Thursday, November 06, 2008

Hurray Obama! (and my frustrated rant)


The Bible tells me to not hold grudges, not keep a record of wrongs. I think I'm doing worse than that, I'm keeping records of times I haven't got what I wanted! Calling myself silly or stupid doesn't help.


Last week or two seems like my old idiom, "Nobody Does It Daily" has been true for me. Would you give me any sympathy if I complainted to you that I've only had sex an average of once for every 48 hours? If you've been in a relationship for more than 3 years, probably you'd love to have these kinds of statistics! If you have children, you'd probably shoot your drink out of your nose in amazement if you were told this was even possible!


But here I am, married for many years, with young-ish children, still simmering and grumbling because she said no to sex with me again! I know none of my friends are as fortunate as me, but I'm getting less orgasms and sexy stiumulus than I did with my old life of porn and the shameful "M". So, just thinking as I type here, is it a good trade to have less shame, even with it costing me the sexual stimulation and mental and visual images?

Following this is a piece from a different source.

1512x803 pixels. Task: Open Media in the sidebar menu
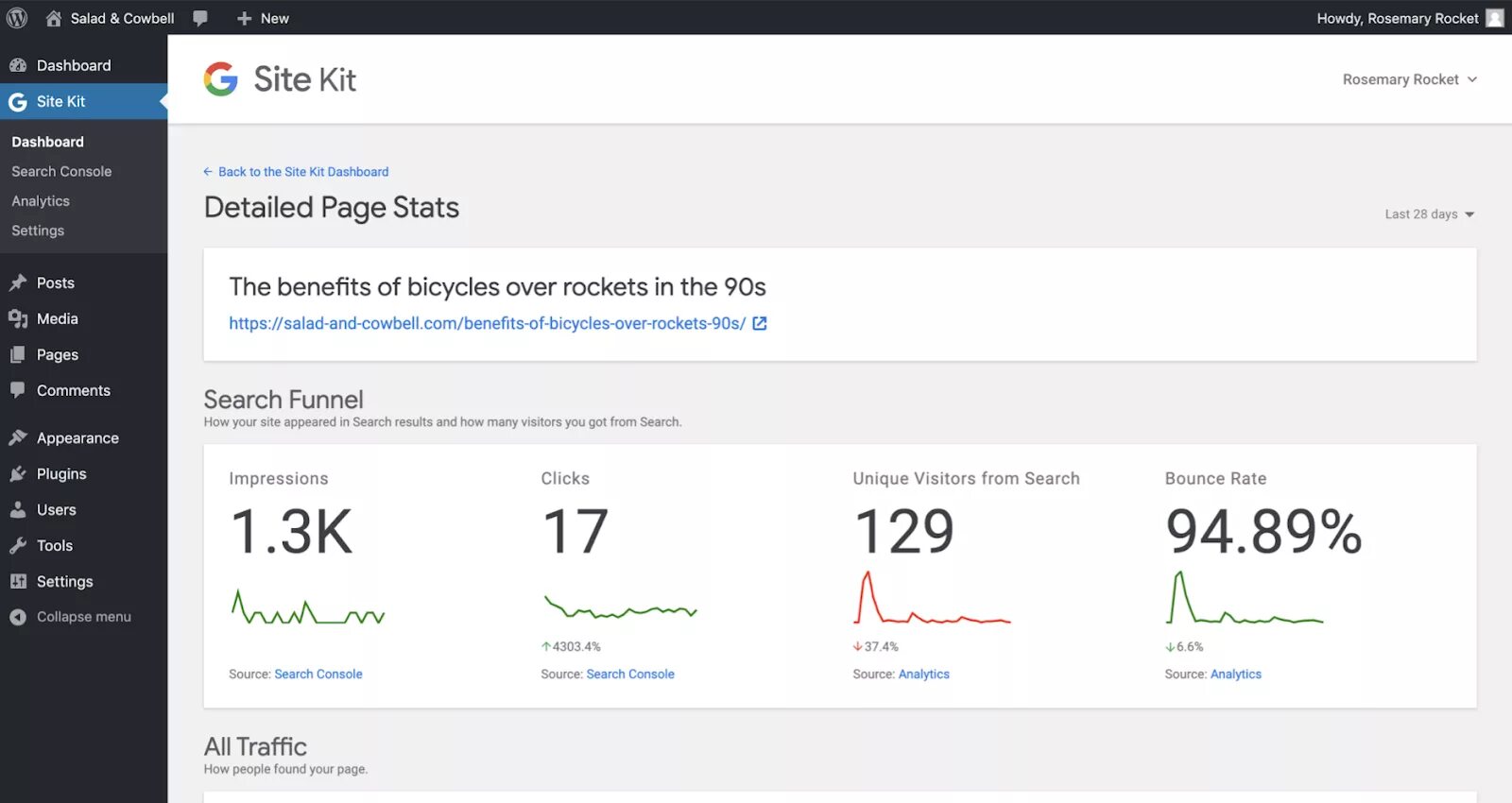(x=57, y=318)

Maybe not, but that's not the only difference. If I carried on down the path of selfishness and addiction, it would (and I'm not sensationalizing or exaggerating here) eventually cost me my job, my wife, my family). It's just inevitable.


So, the better question is... Is it better to feel you're being denied an orgasm every other day, or live with the fact that the most important things in your life are utimately going down the tubes while you feed this insatiable hunger for more, more, more?